To measure achievement, students completed a quiz after each unit that measured the short-term effect of peer assessment. The students also took a comprehensive final exam that measured longer-term learning. These assessments consisted entirely of free-response questions that required explanations or calculations. The instructors, who were blinded to the treatment groups of the students, graded all assessments to ensure consistency for the purposes of the study.

Finally, the study was fully replicated in a different academic term with a different instructor. The same homework questions were used in the two terms, but different exam questions were used. In all, 148 students participated in the study during the first term (autumn) and 239 students during the second (winter). Because the crossover design should eliminate any student or instructor effects, we pooled the data from the two terms to obtain a single sample of 387 students. However, in the analyses, we excluded any students who failed to comply with the peer assessment treatment or to complete the assessments. This left us with 299 students in the analysis of the unit quiz scores and 320 students in the analysis of the final exam scores. Although excluding non-compliers can sometimes bias the treatment effect, our crossover design ensures that non-compliers are excluded from both the treatment and control groups. As a result, we obtain an unbiased estimate of the treatment effect on the subpopulation of students who would be affected by the peer assessment intervention. A further discussion of this and the definition of compliance can be found in (S1 File).

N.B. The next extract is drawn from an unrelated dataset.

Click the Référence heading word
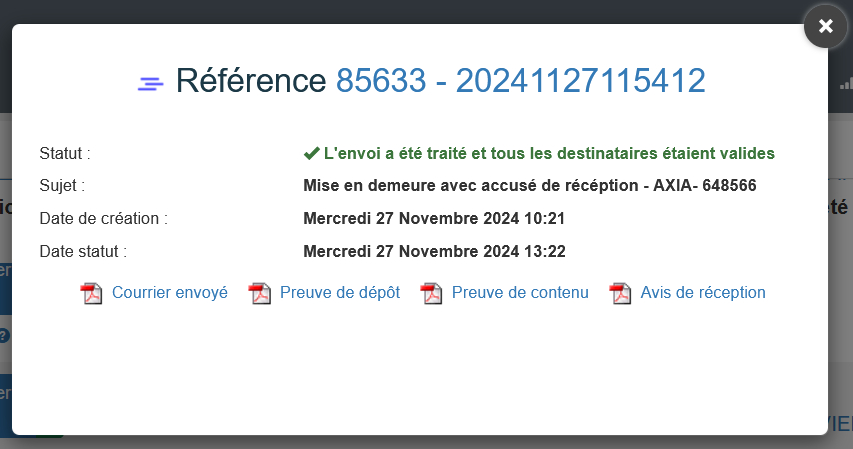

The students who participated in peer assessment during a given unit performed significantly better on the unit quizzes (Cohen's d = .115, t(298) = 2.92, p = .002), as compared with students who did not. Students participating in peer assessment also did better on the corresponding questions on the final exam (d = .122, t(319) = 3.03, p = .001), which suggests that the benefits of peer assessment persist over time. These results are summarized in Table 1. In the context of our course, where the standard deviations of exam scores ranged from 15 to 25 percentage points, an effect size of .122 would translate to a 2 to 3 percentage point increase in the average exam score. Fig 2, which depicts the actual distribution of scores for one of the unit quizzes, shows that a modest increase in average score can be practically important.

Table 1. The effect sizes of peer assessment in the short term and long term.

(Standard errors are shown in parentheses.)

Fig 2. Distribution of scores for the control (blue) and treatment (red) groups on quiz 5 in the winter quarter.

The dashed vertical lines designate the means. (The difference in means on this quiz was 5.9.) Similar plots for all of the quizzes and final exam may be found in (S1 File).

To understand the magnitude of this effect size, we also calculated the “effect sizes” of well-known achievement gaps: between males and females, between underrepresented minorities and others, between students with more math background and students with less, etc. These achievement gaps are reported in Table 2. We estimated the gap twice, once at the beginning of the course (using quiz 1 scores, which was administered prior to randomization) and again at the end of the course (using final exam scores). We see that the effect size of peer assessment, which is .122, represents about 40% of the gender achievement gap and about 20% of the racial achievement gap, which are persistent challenges in college science classes [19, 20]. By comparing the gaps before and after the course, we see also that the course tended to reduce achievement gaps, although we do not have enough evidence to attribute this to the peer assessment intervention.

Table 2. Achievement gaps in our population of students, reported as an effect size.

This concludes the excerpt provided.